I think the easiest way to do it is by contraposition, that is, assuming that $x\neq y$ and showing that then $\{z\in M\vert M\models z\in x\}\neq\{z\in M\vert M\models z\in y\}$, OR by noting that $M$ is transitive (which means that the universe is transitive as a set and that $\in^M$ is a restriction of $\in$ to $M$) and hence $\{z\in M\vert M\models z\in x\}=\{z\vert z\in x\}$ (in general, transitive models are always extensional and well-founded -- in fact, this characterizes them up to isomorphism).

It still doesn't seem to me to be very difficult... In fact, I think anyone learning the theory should do the exercise to see the difference between $\in^M$ and $\in$.
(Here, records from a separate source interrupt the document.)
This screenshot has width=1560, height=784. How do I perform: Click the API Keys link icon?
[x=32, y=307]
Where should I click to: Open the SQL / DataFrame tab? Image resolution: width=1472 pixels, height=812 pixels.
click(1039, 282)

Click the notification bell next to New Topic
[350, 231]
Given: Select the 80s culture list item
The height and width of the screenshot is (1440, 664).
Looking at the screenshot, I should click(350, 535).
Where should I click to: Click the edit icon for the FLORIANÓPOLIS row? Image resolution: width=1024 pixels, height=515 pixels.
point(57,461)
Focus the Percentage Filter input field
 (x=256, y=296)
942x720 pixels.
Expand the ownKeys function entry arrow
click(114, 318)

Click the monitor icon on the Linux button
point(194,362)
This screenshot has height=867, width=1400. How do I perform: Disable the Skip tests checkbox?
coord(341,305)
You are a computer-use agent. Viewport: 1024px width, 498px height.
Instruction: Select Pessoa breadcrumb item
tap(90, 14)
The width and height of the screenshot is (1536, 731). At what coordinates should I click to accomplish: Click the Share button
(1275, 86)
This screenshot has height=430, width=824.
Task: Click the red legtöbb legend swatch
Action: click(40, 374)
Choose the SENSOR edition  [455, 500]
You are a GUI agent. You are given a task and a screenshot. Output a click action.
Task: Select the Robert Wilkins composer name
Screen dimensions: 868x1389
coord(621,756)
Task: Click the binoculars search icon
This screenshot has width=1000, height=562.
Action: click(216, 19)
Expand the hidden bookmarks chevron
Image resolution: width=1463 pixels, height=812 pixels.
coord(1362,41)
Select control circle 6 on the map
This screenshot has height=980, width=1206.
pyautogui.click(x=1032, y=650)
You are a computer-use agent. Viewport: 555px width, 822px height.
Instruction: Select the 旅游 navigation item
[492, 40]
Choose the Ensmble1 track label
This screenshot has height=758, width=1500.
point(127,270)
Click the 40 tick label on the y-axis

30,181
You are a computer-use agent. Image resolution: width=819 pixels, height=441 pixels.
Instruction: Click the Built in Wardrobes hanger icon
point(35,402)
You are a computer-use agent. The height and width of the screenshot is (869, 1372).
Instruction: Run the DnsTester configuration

By the way, the way you worded A1 is a bit sloppy. It is a common convention to write something like $\forall x\in X$, but then we usually mean that something is true for all $x$ among elements of a set $X$, that is, it is a shorthand for the more formal expression $\forall x (x\in X\rightarrow (\ldots))$.

If you read it that way, your statement makes no sense, it looks like $\forall x,y ( x = y \longleftrightarrow (\forall z (z\in x \rightarrow (\leftrightarrow z \in y)))$ Furthermore, it mixes up the $\in$ as a symbol of the language of the theory with the $\in$ as a symbol of the language of metatheory -- which is also important because that is precisely the mistake you made in your solution. Instead, you should write it as $\forall x,y ( x = y \longleftrightarrow \forall z(z \in x \leftrightarrow z \in y))$